# start of Records for this task
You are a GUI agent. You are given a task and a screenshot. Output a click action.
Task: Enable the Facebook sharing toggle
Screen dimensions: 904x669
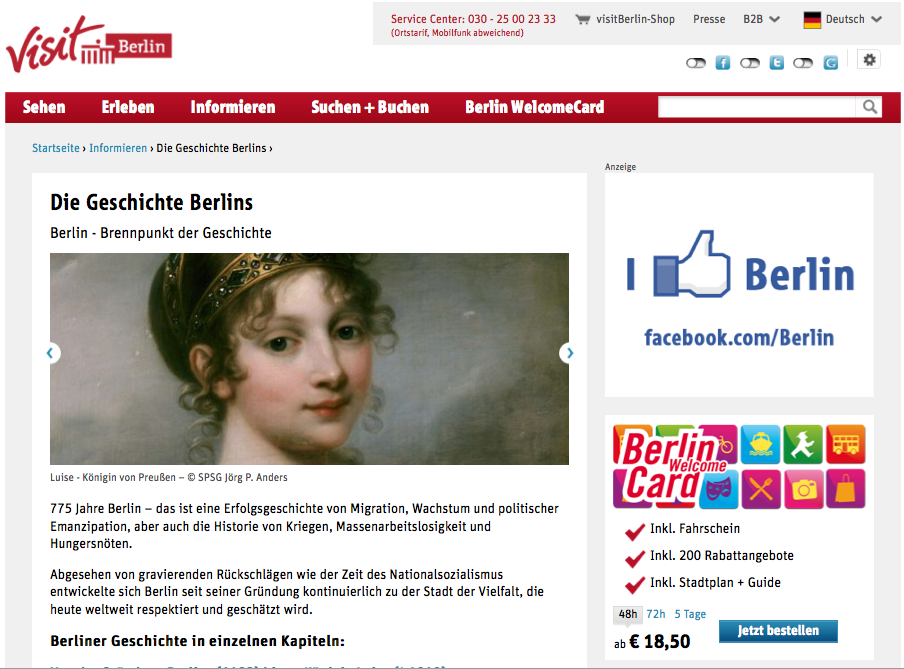coord(696,63)
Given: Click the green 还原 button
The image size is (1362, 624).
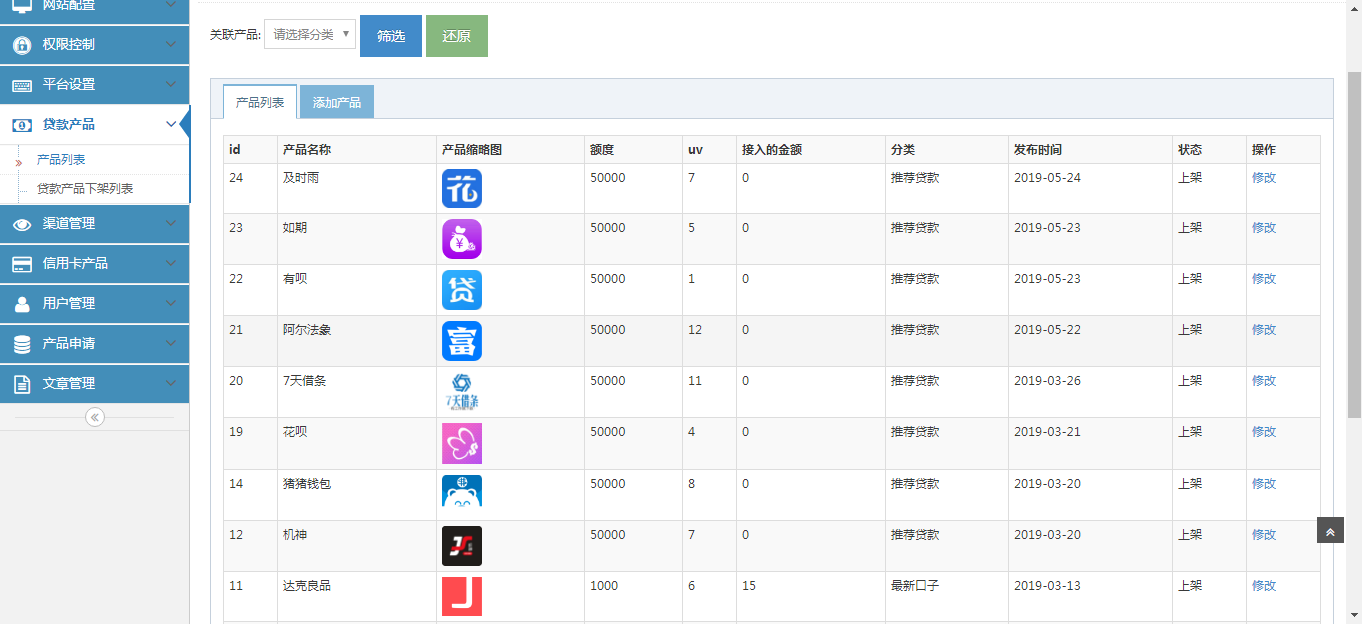Looking at the screenshot, I should coord(457,36).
# end of Records for this task
Convert the listing above into a Markdown table with the columns "Entry" and "Content", numbering each nonblank line in order and omitting blank lines. Leave the pictures out of the table.

- **Answer to the exercise**
| Entry | Content |
|---|---|
| 1 | You are a GUI agent. You are given a task and a screenshot. Output a click action. |
| 2 | Task: Enable the Facebook sharing toggle |
| 3 | Screen dimensions: 904x669 |
| 4 | coord(696,63) |
| 5 | Given: Click the green 还原 button |
| 6 | The image size is (1362, 624). |
| 7 | Looking at the screenshot, I should coord(457,36). |